___ Dataset records
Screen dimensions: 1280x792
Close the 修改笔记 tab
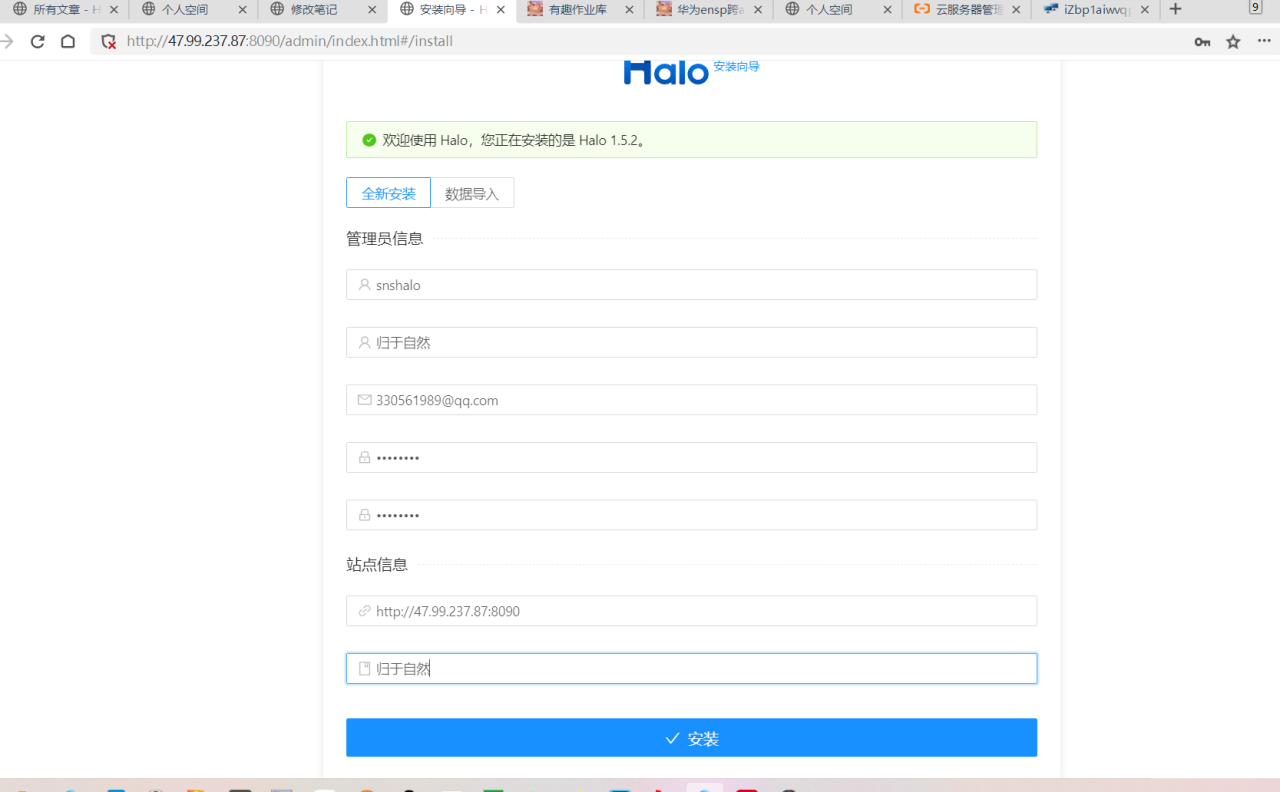372,10
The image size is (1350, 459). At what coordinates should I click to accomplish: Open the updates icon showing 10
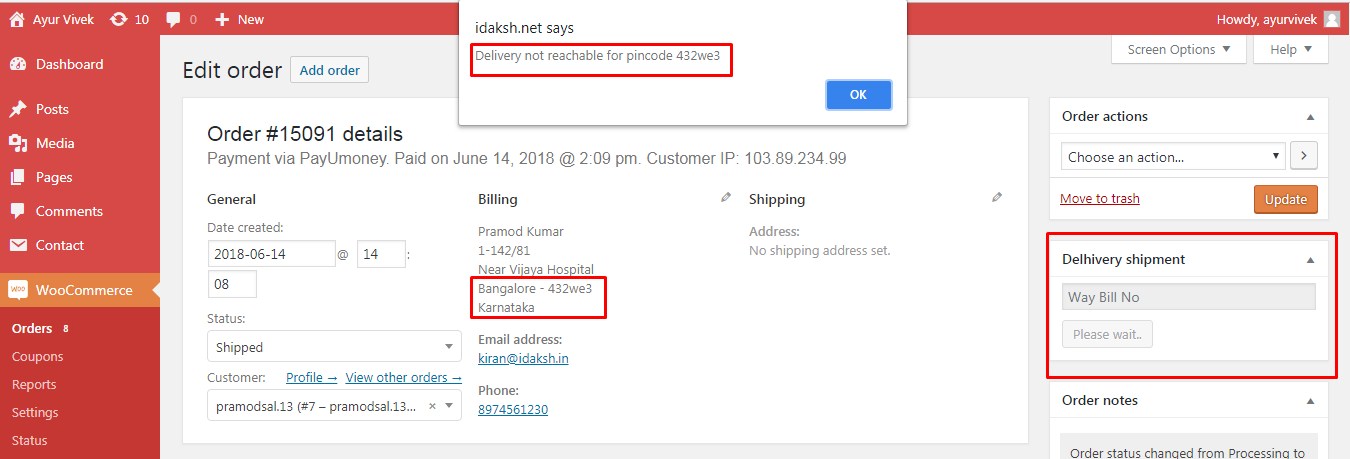(119, 19)
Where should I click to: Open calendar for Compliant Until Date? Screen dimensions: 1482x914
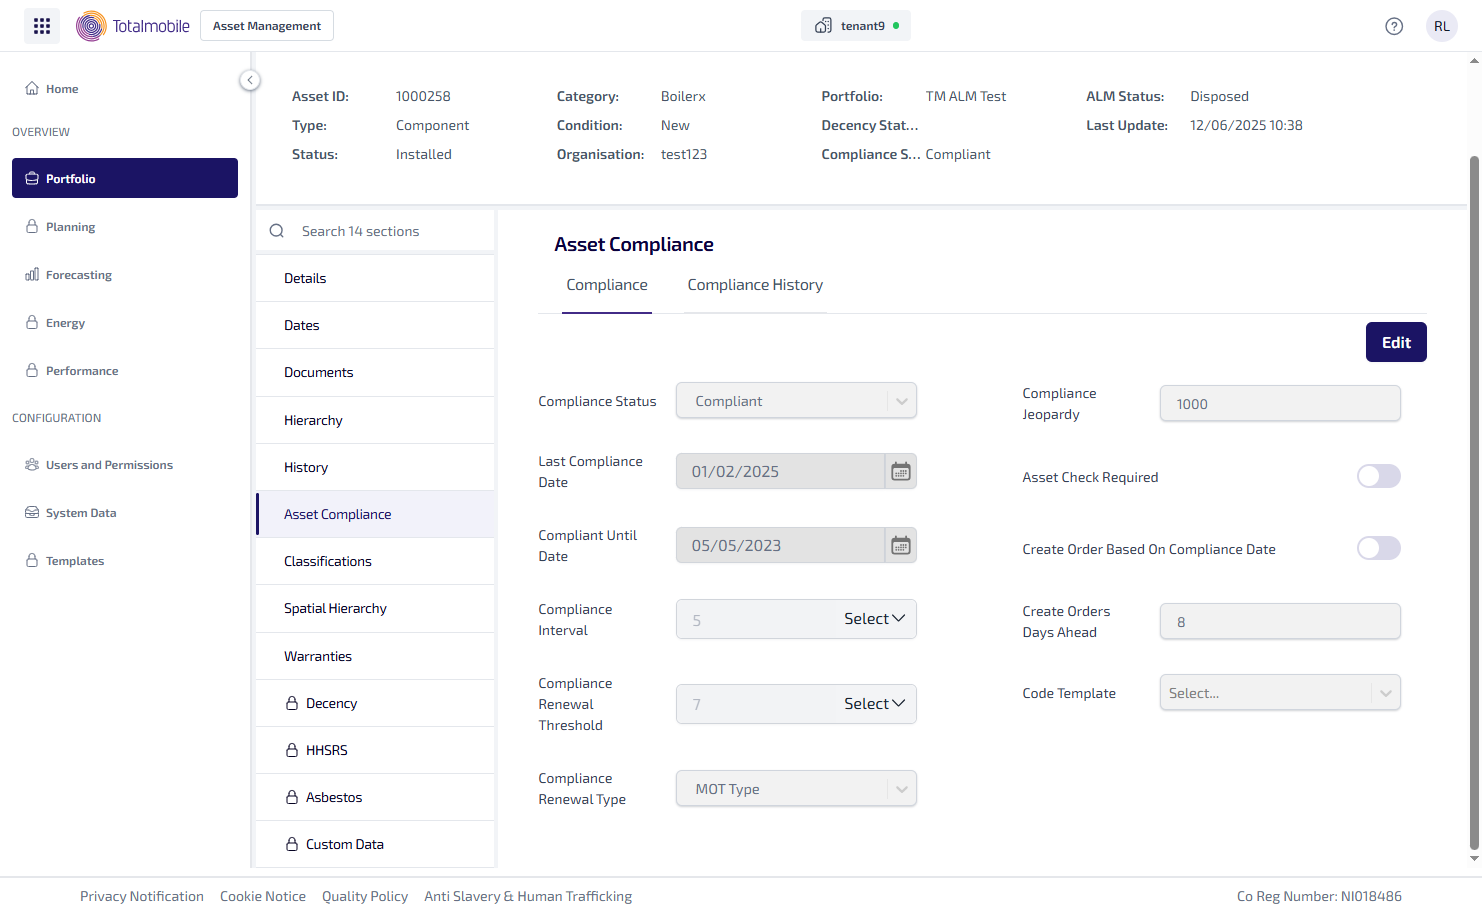[x=900, y=545]
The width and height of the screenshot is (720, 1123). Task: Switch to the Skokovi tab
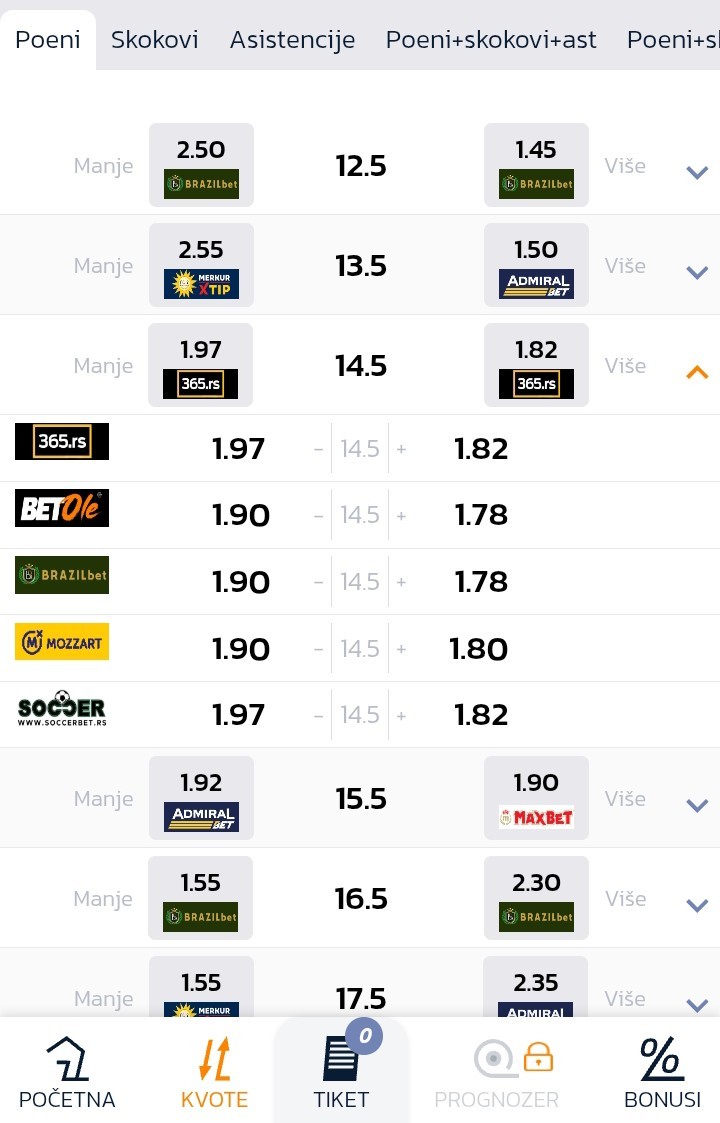click(155, 40)
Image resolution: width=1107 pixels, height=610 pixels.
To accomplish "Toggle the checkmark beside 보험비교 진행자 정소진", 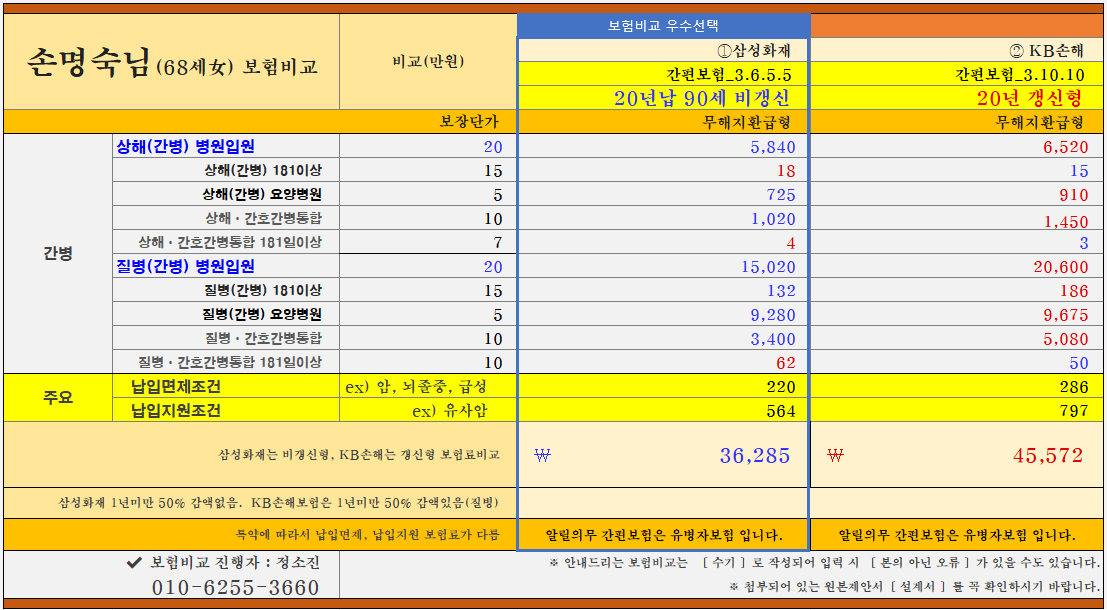I will tap(135, 561).
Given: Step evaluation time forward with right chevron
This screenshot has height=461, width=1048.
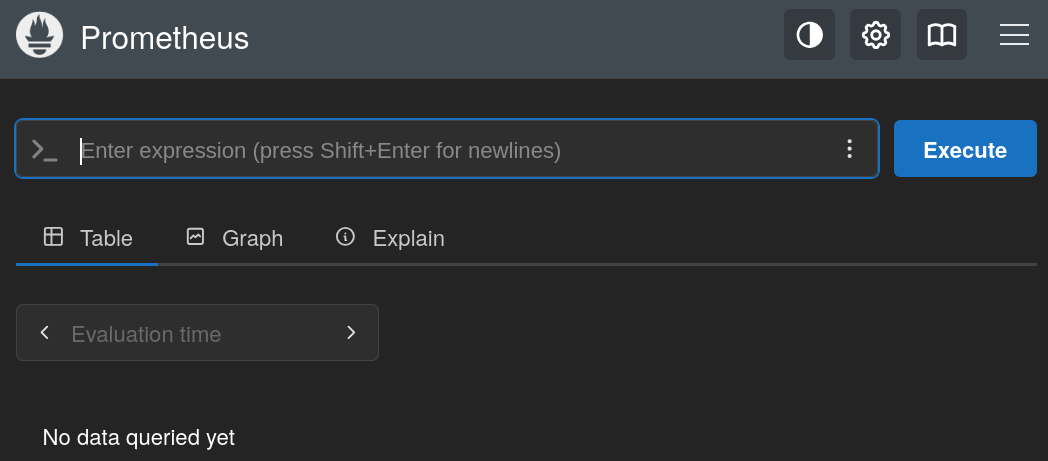Looking at the screenshot, I should 351,333.
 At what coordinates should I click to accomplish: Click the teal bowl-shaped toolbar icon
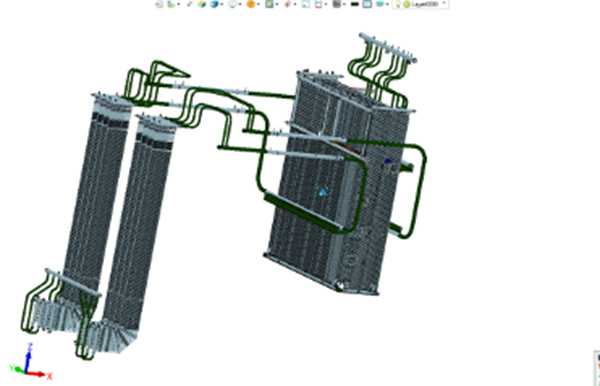click(380, 4)
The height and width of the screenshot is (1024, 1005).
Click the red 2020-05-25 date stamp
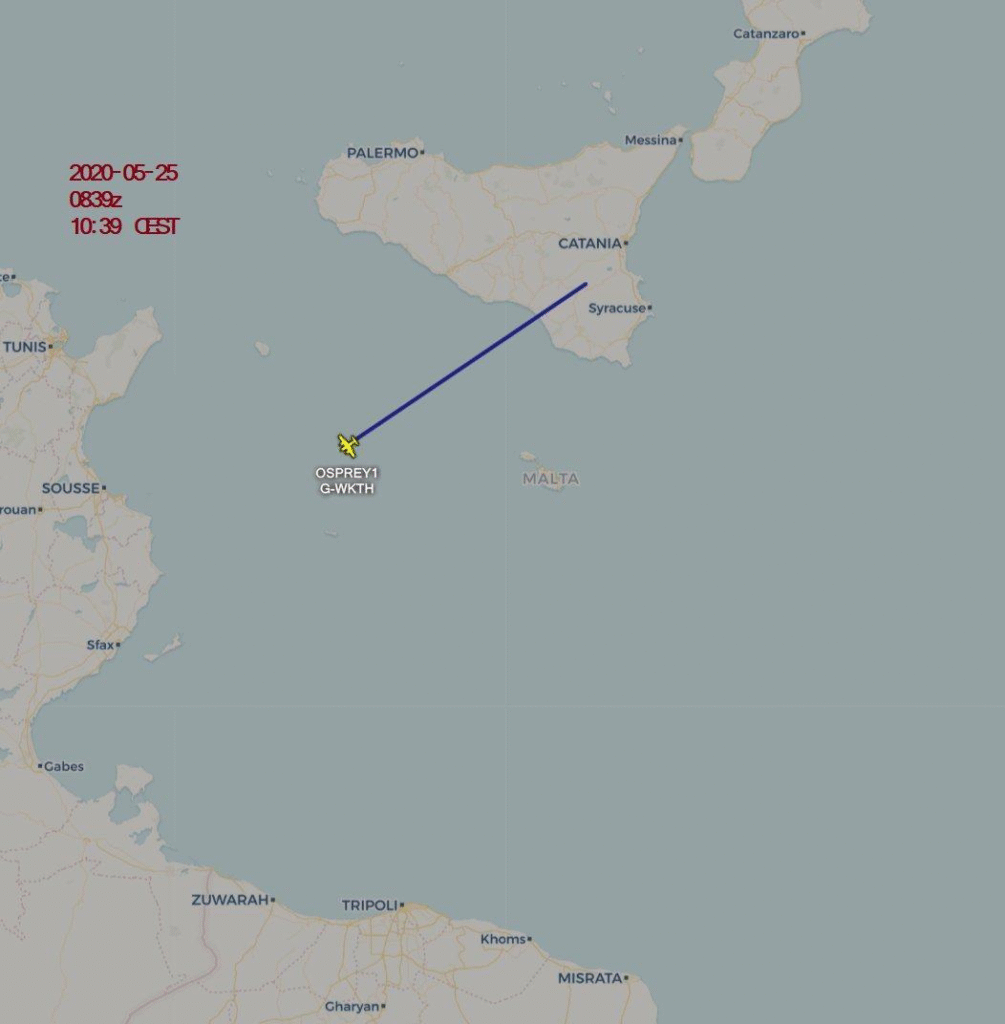[x=123, y=172]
______
**About this task:** From the line with "Given: Step evaluation" down to the last line of the records above, restate each line verbatim, passing over any picture.

**Solution to this problem:**
Given: Step evaluation time forward with right chevron
This screenshot has height=461, width=1048.
Looking at the screenshot, I should 351,333.
 At what coordinates should I click to accomplish: Click the teal bowl-shaped toolbar icon
click(380, 4)
The height and width of the screenshot is (1024, 1005).
Click the red 2020-05-25 date stamp
[x=123, y=172]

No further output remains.